I lean over and vomit onto the floor, the splatter-slap of sick hitting hardwood. It’s beer and bile; I’d been too anxious to eat anything all day.
Strane sits up on his elbows and stares down at the vomit. “Jesus, Vanessa.”
“I’m sorry.”
“I mean, it’s ok. It’s fine.” He pushes himself off the bed, pulls on his pants, and steps around the sick. Goes into the bathroom, returns with a spray bottle and rag, gets on his hands and knees and cleans the floor. I keep my eyes shut tight through the smell of ammonia and pine, my stomach still churning, the bed undulating beneath me.
When he climbs back into bed, he’s all over me despite my just having puked, and his hands smelling like cleaner. “You’ll be ok,” he says. “You’re drunk, that’s all. Stay here and sleep it off.” His mouth and hands take me in, testing what’s changed. He pinches my stomach where it’s grown softer, and my brain brings up a fractured memory, maybe only a dream—in the office behind his classroom, me naked on the love seat, him fully clothed, inspecting my body with the impartial interest of a scientist, squeezing my stomach, dragging his finger along the tracks of my veins. It hurt then and it hurts now, his heavy limbs and sandpaper hands, a knee prying my legs apart. How can he be ready again? The bottle of Viagra in the bathroom cabinet, puke crusting together a lock of my hair. Him on top, his body so big it could smother me if he weren’t careful. But he is careful and he is good and he loves me and I want this. I still feel torn in two when he pushes inside, will probably always feel this way, but I want it. I have to.
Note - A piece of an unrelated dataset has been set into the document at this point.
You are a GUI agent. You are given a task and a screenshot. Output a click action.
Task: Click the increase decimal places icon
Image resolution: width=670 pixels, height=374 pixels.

I don’t get home until quarter to midnight. I come into the kitchen and Mom’s waiting. She grabs the keys out of my hand.
“Never again,” she says.
I stand with my arms limp at my sides, messy hair and red-rimmed eyes. “Aren’t you going to ask where I’ve been?” I say.
She stares at me, into me. She sees everything. “If I did,” she says, “would you tell me the truth?”
*
I cry at graduation along with everyone else, but my tears are from the relief of having survived what I still think of as my penance. Our graduation is held in the gym and the fluorescent lights make us look jaundiced. The principal won’t let anyone clap as we walk across the stage, says it makes the ceremony too long and it isn’t fair that some students would get loud cheers and others might not get any at all. Browick’s graduation is on the same Saturday afternoon, and during mine, I imagine theirs: chairs arranged on the lawn outside the dining hall, the headmaster and faculty standing in the grove of white pines, distant church bells chiming. I walk across the silent stage to receive my diploma and close my eyes, imagine the sun on my face, that I’m wearing Browick’s thick white gown with the crimson sash. The principal shakes my hand limply, gives me the same “well done” he gives everyone else. The whole thing feels meaningless, but what does it matter? I’m not really here in this stuffy gym with the sounds of squeaking folding chairs and cleared throats, the rustle of programs fanning faces jeweled with sweat. I’m walking across the carpet of orange-dead needles, accepting hugs from Browick faculty, even from Mrs. Giles. In my fantasy she never kicked me out; she has no reason to think ill of me at all. Strane hands me my diploma, standing by the same tree where, two and a half years ago, he told me he wanted to put me to bed and kiss me good night. His fingers touch mine as he passes it to me, imperceptible to anyone else, but the thrill of it sends me airborne into the nothing-nowhere-no-one feeling I’d get when I left his classroom, red hot with secrets.